Step 1: The teacher will grab students’ attention by holding a broom in front of them and making the broom “dance” and “talk” in dialogue that could be spoken by a human. The teacher will ask students what the broom is acting like and lead a discussion until students decide the broom is portraying a human. The teacher will write the word “personification” on the board and explain that it is a form of figurative language. The teacher will ask students what word they see inside the word “personification”, which would be “person”. The teacher will explain that personification means that an animal or object, such as the broom, in a story possess characteristics matching that of a person or human. The teacher will explain that the broom moved and talked like a person, and therefore the teacher had personified the broom. The teacher will say that many forms of stories, poems, television shows, and movies contain animals or objects that are personified to make the plot more interesting. The teacher will show a website picture from Disney’s Finding Nemo and explain that the characters in the movie talk and act like humans, so they are an example of personification.

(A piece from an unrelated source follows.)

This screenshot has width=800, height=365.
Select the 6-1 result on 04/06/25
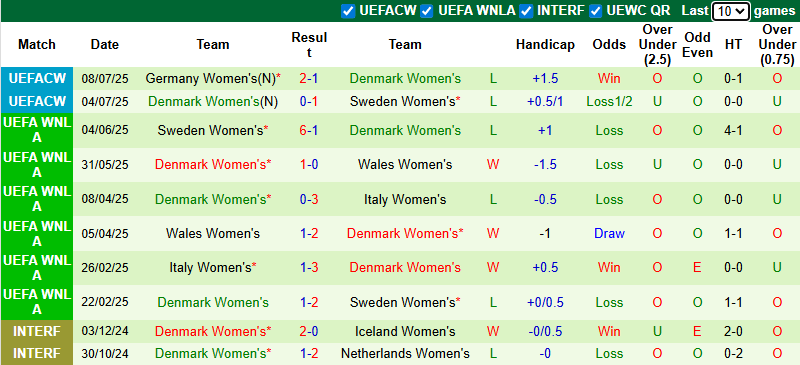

Step 2: The teacher will say that personification can be found in many forms of literature. The teacher will read aloud multiple sentences from the Examples of Personification website as well as many of the nursery rhyme poems. The teacher will lead a discussion after each sentence/poem reading to encourage students to conclude what animal or object is the focus and what they are doing that gives them human characteristics. The teacher will explain that personification can be found in all fiction genres of books, as well as in poems and nursery rhymes.
Step 3: The teacher will explain that many television shows and movies contain personified characters. The teacher will ask students to provide ideas about television shows and movie characters that they have seen that featured personification. The teacher will introduce a personification video and play it for the students via a projector connected to a computer. The teacher will lead a class discussion upon completion of the video about personification descriptors in the video and will list each clue provided in the discussion on a chart entitled “Personification in Television/Movies”.
Step 4: The teacher will introduce The Widow’s Broom to students. The teacher will explain that students must look closely at the pictures and listen carefully to the text clues to pinpoint details that portray the broom as having human characteristics. The teacher will read the story aloud using the document camera, stopping at each page to lead a discussion about the broom’s characteristics. At times, the teacher will instruct students to turn and talk to the partner next to them about the broom’s personified characteristics.
Step 5: After reading the story, the teacher will distribute two copies of the Brainstorming Graphic Organizer to each student. The teacher will divide the class into groups of three and give each group a copy of The Widow’s Broom. Each group will work together to record clues describing the broom’s human characteristics.